Sí, todos sabemos – o deberíamos saber – que el chocolate se originó en México y de aca se lo llevaron al resto del mundo.
¿Se lo llevaron?, ¿quién se lo llevó?
Bueno… Pues se lo llevaron los sefaradíes que llegaron a México huyendo de la inquisición -algunos se asimilaron, otros cayeron en sus garras y algunos se fueron al Caribe y las colonias holandesas -como la familia de Ignacio Madero- y como aquellos que terminaron asentándose en Bayonne, Francia donde empezaron la producción, primero de chocolate y después de panaderia con chocolate hasta 1720 cuando la iglesia trató -después de que algunos locales aprendieron a preparar el chocolate- de prohibir a los judíos ejercer este arte culinario con lo que (como casi siempre sucede en estos casos), lograron expulsarlos de Bayonne, donde los locales nunca asumieron la calidad ni cantidad de la producción que ellos tenían y al mismo tiempo crearon las industrias chocolateras de Inglaterra – la primera Choco-cafeteria, la de Jacobo, ¡Se abrió en 1650! y de ahí pasó unos años más tarde a Bélgica.

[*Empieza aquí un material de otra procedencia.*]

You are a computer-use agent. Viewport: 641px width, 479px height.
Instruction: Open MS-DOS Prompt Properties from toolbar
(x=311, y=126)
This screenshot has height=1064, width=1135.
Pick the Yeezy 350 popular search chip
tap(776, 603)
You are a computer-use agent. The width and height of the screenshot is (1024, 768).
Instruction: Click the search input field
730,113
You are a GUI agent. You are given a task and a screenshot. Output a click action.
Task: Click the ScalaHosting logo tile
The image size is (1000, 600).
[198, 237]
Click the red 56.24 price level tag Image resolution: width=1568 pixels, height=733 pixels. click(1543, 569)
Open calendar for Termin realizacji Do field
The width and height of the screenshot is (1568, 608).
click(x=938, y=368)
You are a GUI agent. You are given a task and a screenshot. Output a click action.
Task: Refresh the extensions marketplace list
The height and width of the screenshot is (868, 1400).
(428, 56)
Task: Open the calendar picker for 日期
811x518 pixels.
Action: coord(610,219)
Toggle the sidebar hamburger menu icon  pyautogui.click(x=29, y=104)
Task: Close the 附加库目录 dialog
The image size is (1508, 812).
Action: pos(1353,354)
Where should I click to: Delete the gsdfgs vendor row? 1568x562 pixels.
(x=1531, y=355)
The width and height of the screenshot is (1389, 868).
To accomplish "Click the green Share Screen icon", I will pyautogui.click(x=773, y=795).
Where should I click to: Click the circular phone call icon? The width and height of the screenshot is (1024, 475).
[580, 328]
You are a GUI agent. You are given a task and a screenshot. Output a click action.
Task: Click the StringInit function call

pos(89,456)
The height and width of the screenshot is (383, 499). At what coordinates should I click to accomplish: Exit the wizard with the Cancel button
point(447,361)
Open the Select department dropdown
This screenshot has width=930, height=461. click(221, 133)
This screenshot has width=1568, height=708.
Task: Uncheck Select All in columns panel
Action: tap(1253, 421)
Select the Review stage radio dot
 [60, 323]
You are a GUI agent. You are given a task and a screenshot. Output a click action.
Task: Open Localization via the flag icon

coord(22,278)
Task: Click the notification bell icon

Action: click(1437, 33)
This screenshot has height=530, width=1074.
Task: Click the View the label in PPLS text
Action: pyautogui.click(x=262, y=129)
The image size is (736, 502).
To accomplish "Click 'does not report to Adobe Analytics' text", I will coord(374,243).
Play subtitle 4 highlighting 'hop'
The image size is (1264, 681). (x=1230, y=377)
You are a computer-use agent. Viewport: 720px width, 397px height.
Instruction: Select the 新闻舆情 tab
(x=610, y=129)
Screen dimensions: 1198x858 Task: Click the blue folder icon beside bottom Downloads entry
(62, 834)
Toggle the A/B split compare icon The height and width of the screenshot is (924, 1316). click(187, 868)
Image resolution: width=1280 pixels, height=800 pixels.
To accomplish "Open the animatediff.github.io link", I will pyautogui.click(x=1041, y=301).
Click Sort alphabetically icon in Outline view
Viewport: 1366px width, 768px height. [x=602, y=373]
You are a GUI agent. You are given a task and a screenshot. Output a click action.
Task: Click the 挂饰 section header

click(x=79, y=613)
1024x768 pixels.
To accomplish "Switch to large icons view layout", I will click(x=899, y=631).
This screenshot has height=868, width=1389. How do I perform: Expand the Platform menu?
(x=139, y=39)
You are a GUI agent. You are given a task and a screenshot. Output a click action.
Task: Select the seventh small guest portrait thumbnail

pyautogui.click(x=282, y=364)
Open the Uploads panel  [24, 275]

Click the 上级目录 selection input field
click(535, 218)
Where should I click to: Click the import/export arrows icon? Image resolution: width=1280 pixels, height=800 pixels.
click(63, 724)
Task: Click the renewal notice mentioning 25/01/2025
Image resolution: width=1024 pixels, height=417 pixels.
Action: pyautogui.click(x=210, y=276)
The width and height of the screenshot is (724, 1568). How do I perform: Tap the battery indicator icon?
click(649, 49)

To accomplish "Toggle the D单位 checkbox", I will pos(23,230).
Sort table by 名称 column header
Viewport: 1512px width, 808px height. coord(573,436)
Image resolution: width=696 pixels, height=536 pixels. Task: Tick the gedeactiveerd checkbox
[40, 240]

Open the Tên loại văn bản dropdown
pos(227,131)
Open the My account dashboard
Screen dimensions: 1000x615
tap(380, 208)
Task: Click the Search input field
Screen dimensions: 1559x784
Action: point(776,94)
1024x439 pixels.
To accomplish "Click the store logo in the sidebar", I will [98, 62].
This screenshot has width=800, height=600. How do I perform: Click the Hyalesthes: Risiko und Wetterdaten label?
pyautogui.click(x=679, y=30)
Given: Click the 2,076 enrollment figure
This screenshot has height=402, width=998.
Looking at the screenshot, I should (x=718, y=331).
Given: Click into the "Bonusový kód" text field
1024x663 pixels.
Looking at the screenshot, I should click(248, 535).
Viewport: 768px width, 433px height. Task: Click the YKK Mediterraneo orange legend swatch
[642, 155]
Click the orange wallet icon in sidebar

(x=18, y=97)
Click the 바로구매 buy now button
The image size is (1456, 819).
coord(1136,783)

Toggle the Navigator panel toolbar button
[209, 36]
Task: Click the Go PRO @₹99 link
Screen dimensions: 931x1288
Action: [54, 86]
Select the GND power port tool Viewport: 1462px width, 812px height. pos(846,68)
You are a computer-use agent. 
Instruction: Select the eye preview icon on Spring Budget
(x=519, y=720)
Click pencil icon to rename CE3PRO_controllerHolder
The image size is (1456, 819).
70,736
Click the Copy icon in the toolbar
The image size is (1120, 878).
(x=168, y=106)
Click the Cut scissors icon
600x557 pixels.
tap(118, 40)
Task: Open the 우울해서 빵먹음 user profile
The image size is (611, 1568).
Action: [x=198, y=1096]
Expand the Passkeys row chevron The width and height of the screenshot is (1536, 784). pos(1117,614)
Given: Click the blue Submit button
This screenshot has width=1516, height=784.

Y así, los judíos sefardíes llevaron el chocolate al mundo, dejaron a la iglesia con sus políticas antisemitas en Bayonne y nos heredaron recetas. La más antigua escrita en djudeo-espanol hace 400 años explicando cómo crear un pastel de chocolate.
Y así, tomados de la mano, un producto mexicano escapó del control castellano para conquistar al mundo gracias a la creatividad de unos cuantos sefardíes que descubrieron las maravillas que este producto genera y que hoy, envuelto en celofanes o mezclado con leche caliente acompañara a multiples parejas y hará la vida más sabrosa incluso a quienes cenemos solos.